Stored items from a collection –
# # # # #
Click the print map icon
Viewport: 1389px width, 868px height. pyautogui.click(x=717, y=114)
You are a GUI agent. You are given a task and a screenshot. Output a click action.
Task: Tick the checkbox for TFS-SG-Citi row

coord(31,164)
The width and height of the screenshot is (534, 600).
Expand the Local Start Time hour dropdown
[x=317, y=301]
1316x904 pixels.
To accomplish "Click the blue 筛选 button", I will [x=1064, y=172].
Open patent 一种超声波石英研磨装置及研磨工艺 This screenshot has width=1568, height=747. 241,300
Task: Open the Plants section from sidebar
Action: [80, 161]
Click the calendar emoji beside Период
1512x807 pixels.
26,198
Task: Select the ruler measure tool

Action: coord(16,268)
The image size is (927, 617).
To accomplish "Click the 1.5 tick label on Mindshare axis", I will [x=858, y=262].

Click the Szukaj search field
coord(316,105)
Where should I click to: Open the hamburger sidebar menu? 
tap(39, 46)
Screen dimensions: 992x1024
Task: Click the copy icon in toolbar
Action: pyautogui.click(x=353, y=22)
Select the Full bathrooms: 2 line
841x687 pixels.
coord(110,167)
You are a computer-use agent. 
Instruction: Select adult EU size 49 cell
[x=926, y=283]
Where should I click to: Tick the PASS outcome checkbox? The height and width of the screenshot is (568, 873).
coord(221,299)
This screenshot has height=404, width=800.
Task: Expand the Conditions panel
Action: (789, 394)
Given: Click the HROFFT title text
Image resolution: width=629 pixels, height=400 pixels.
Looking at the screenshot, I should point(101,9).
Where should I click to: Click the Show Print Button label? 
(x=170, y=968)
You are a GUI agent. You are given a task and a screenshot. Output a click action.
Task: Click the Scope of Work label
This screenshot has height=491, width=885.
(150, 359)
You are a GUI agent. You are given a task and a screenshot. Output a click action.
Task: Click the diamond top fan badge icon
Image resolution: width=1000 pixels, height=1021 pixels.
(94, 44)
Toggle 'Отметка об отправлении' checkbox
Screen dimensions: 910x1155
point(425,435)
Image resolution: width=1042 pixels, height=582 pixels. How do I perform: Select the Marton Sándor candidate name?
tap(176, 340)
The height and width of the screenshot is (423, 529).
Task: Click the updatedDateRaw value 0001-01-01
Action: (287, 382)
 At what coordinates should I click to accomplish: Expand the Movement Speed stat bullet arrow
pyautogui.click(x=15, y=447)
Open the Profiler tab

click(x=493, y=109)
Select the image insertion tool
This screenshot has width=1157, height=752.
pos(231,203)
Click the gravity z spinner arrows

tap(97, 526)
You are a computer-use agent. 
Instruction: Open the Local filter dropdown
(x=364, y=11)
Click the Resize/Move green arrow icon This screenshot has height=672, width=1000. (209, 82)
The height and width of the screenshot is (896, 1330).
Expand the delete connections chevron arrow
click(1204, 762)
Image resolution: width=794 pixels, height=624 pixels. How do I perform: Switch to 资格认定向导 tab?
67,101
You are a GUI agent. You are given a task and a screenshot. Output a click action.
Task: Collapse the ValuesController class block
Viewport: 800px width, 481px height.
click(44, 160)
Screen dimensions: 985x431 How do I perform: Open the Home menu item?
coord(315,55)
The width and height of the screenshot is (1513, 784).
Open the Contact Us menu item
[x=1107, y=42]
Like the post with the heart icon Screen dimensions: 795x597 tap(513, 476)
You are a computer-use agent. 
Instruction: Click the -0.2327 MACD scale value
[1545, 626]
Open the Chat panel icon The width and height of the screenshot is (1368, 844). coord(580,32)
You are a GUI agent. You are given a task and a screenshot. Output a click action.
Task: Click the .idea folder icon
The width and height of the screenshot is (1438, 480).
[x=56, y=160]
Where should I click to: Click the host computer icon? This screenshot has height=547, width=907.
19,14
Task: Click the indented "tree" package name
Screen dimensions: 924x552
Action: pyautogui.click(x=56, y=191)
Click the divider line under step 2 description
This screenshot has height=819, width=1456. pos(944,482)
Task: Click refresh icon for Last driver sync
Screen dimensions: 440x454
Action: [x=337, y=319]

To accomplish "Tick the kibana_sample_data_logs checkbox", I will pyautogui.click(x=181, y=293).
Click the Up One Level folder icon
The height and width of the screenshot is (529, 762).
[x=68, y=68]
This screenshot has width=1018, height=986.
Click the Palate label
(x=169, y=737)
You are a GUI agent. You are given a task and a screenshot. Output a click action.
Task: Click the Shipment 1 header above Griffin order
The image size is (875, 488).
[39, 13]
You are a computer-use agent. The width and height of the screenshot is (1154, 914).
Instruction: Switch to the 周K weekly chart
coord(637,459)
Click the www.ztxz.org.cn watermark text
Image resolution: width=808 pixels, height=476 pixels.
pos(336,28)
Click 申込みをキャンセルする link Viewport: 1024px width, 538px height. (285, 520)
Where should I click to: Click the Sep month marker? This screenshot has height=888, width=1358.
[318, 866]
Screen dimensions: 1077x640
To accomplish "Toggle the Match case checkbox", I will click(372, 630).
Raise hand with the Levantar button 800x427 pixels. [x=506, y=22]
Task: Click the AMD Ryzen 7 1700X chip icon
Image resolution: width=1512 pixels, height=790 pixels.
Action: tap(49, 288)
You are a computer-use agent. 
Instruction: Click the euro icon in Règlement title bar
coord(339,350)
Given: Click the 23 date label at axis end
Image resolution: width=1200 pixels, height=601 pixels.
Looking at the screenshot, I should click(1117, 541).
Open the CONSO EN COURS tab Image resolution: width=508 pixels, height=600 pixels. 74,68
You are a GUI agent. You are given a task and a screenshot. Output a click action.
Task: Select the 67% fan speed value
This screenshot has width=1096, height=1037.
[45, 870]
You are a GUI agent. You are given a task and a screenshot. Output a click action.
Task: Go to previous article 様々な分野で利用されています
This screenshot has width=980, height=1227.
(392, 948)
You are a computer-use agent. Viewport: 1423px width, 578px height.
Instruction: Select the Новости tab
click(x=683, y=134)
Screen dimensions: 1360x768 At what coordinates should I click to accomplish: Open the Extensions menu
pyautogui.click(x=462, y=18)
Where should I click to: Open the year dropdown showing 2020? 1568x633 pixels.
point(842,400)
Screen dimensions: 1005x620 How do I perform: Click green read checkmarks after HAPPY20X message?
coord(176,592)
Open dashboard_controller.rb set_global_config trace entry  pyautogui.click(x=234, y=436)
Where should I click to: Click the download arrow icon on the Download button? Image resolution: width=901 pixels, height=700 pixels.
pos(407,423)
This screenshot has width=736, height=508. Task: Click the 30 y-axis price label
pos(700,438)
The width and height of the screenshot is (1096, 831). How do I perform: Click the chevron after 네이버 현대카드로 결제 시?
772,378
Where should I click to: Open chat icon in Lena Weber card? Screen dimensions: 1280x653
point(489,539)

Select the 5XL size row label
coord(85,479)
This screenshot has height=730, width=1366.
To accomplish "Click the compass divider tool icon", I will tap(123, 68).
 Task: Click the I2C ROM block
# # # # #
What is required – Copy each record exactly, leaving nothing out.

Your solution –
Click the print map icon
Viewport: 1389px width, 868px height. pyautogui.click(x=717, y=114)
You are a GUI agent. You are given a task and a screenshot. Output a click action.
Task: Tick the checkbox for TFS-SG-Citi row

coord(31,164)
The width and height of the screenshot is (534, 600).
Expand the Local Start Time hour dropdown
[x=317, y=301]
1316x904 pixels.
To accomplish "Click the blue 筛选 button", I will [x=1064, y=172].
Open patent 一种超声波石英研磨装置及研磨工艺 This screenshot has width=1568, height=747. 241,300
Task: Open the Plants section from sidebar
Action: [80, 161]
Click the calendar emoji beside Период
1512x807 pixels.
26,198
Task: Select the ruler measure tool

Action: coord(16,268)
The image size is (927, 617).
To accomplish "Click the 1.5 tick label on Mindshare axis", I will [x=858, y=262].

Click the Szukaj search field
coord(316,105)
Where should I click to: Open the hamburger sidebar menu? 
tap(39, 46)
Screen dimensions: 992x1024
Task: Click the copy icon in toolbar
Action: pyautogui.click(x=353, y=22)
Select the Full bathrooms: 2 line
841x687 pixels.
coord(110,167)
You are a computer-use agent. 
Instruction: Select adult EU size 49 cell
[x=926, y=283]
Where should I click to: Tick the PASS outcome checkbox? The height and width of the screenshot is (568, 873).
coord(221,299)
This screenshot has height=404, width=800.
Task: Expand the Conditions panel
Action: (789, 394)
Given: Click the HROFFT title text
Image resolution: width=629 pixels, height=400 pixels.
Looking at the screenshot, I should point(101,9).
Where should I click to: Click the Show Print Button label? 
(x=170, y=968)
You are a GUI agent. You are given a task and a screenshot. Output a click action.
Task: Click the Scope of Work label
This screenshot has height=491, width=885.
(150, 359)
You are a GUI agent. You are given a task and a screenshot. Output a click action.
Task: Click the diamond top fan badge icon
Image resolution: width=1000 pixels, height=1021 pixels.
(94, 44)
Toggle 'Отметка об отправлении' checkbox
Screen dimensions: 910x1155
point(425,435)
Image resolution: width=1042 pixels, height=582 pixels. How do I perform: Select the Marton Sándor candidate name?
tap(176, 340)
The height and width of the screenshot is (423, 529).
Task: Click the updatedDateRaw value 0001-01-01
Action: (287, 382)
 At what coordinates should I click to accomplish: Expand the Movement Speed stat bullet arrow
pyautogui.click(x=15, y=447)
Open the Profiler tab

click(x=493, y=109)
Select the image insertion tool
This screenshot has width=1157, height=752.
pos(231,203)
Click the gravity z spinner arrows

tap(97, 526)
You are a computer-use agent. 
Instruction: Open the Local filter dropdown
(x=364, y=11)
Click the Resize/Move green arrow icon This screenshot has height=672, width=1000. (209, 82)
The height and width of the screenshot is (896, 1330).
Expand the delete connections chevron arrow
click(1204, 762)
Image resolution: width=794 pixels, height=624 pixels. How do I perform: Switch to 资格认定向导 tab?
67,101
You are a GUI agent. You are given a task and a screenshot. Output a click action.
Task: Collapse the ValuesController class block
Viewport: 800px width, 481px height.
click(44, 160)
Screen dimensions: 985x431 How do I perform: Open the Home menu item?
coord(315,55)
The width and height of the screenshot is (1513, 784).
Open the Contact Us menu item
[x=1107, y=42]
Like the post with the heart icon Screen dimensions: 795x597 tap(513, 476)
You are a computer-use agent. 
Instruction: Click the -0.2327 MACD scale value
[1545, 626]
Open the Chat panel icon The width and height of the screenshot is (1368, 844). coord(580,32)
You are a GUI agent. You are given a task and a screenshot. Output a click action.
Task: Click the .idea folder icon
The width and height of the screenshot is (1438, 480).
[x=56, y=160]
Where should I click to: Click the host computer icon? This screenshot has height=547, width=907.
19,14
Task: Click the indented "tree" package name
Screen dimensions: 924x552
Action: pyautogui.click(x=56, y=191)
Click the divider line under step 2 description
This screenshot has height=819, width=1456. pos(944,482)
Task: Click refresh icon for Last driver sync
Screen dimensions: 440x454
Action: [x=337, y=319]

To accomplish "Tick the kibana_sample_data_logs checkbox", I will pyautogui.click(x=181, y=293).
Click the Up One Level folder icon
The height and width of the screenshot is (529, 762).
[x=68, y=68]
This screenshot has width=1018, height=986.
Click the Palate label
(x=169, y=737)
You are a GUI agent. You are given a task and a screenshot. Output a click action.
Task: Click the Shipment 1 header above Griffin order
The image size is (875, 488).
[39, 13]
You are a computer-use agent. The width and height of the screenshot is (1154, 914).
Instruction: Switch to the 周K weekly chart
coord(637,459)
Click the www.ztxz.org.cn watermark text
Image resolution: width=808 pixels, height=476 pixels.
pos(336,28)
Click 申込みをキャンセルする link Viewport: 1024px width, 538px height. (285, 520)
Where should I click to: Click the Sep month marker? This screenshot has height=888, width=1358.
[318, 866]
Screen dimensions: 1077x640
To accomplish "Toggle the Match case checkbox", I will click(372, 630).
Raise hand with the Levantar button 800x427 pixels. [x=506, y=22]
Task: Click the AMD Ryzen 7 1700X chip icon
Image resolution: width=1512 pixels, height=790 pixels.
Action: tap(49, 288)
You are a computer-use agent. 
Instruction: Click the euro icon in Règlement title bar
coord(339,350)
Given: Click the 23 date label at axis end
Image resolution: width=1200 pixels, height=601 pixels.
Looking at the screenshot, I should click(1117, 541).
Open the CONSO EN COURS tab Image resolution: width=508 pixels, height=600 pixels. 74,68
You are a GUI agent. You are given a task and a screenshot. Output a click action.
Task: Select the 67% fan speed value
This screenshot has width=1096, height=1037.
[45, 870]
You are a GUI agent. You are given a task and a screenshot. Output a click action.
Task: Go to previous article 様々な分野で利用されています
This screenshot has width=980, height=1227.
(392, 948)
You are a computer-use agent. Viewport: 1423px width, 578px height.
Instruction: Select the Новости tab
click(x=683, y=134)
Screen dimensions: 1360x768 At what coordinates should I click to accomplish: Open the Extensions menu
pyautogui.click(x=462, y=18)
Where should I click to: Open the year dropdown showing 2020? 1568x633 pixels.
point(842,400)
Screen dimensions: 1005x620 How do I perform: Click green read checkmarks after HAPPY20X message?
coord(176,592)
Open dashboard_controller.rb set_global_config trace entry  pyautogui.click(x=234, y=436)
Where should I click to: Click the download arrow icon on the Download button? Image resolution: width=901 pixels, height=700 pixels.
pos(407,423)
This screenshot has width=736, height=508. Task: Click the 30 y-axis price label
pos(700,438)
The width and height of the screenshot is (1096, 831). How do I perform: Click the chevron after 네이버 현대카드로 결제 시?
772,378
Where should I click to: Open chat icon in Lena Weber card? Screen dimensions: 1280x653
point(489,539)

Select the 5XL size row label
coord(85,479)
This screenshot has height=730, width=1366.
To accomplish "Click the compass divider tool icon", I will tap(123, 68).
 Task: Click the I2C ROM block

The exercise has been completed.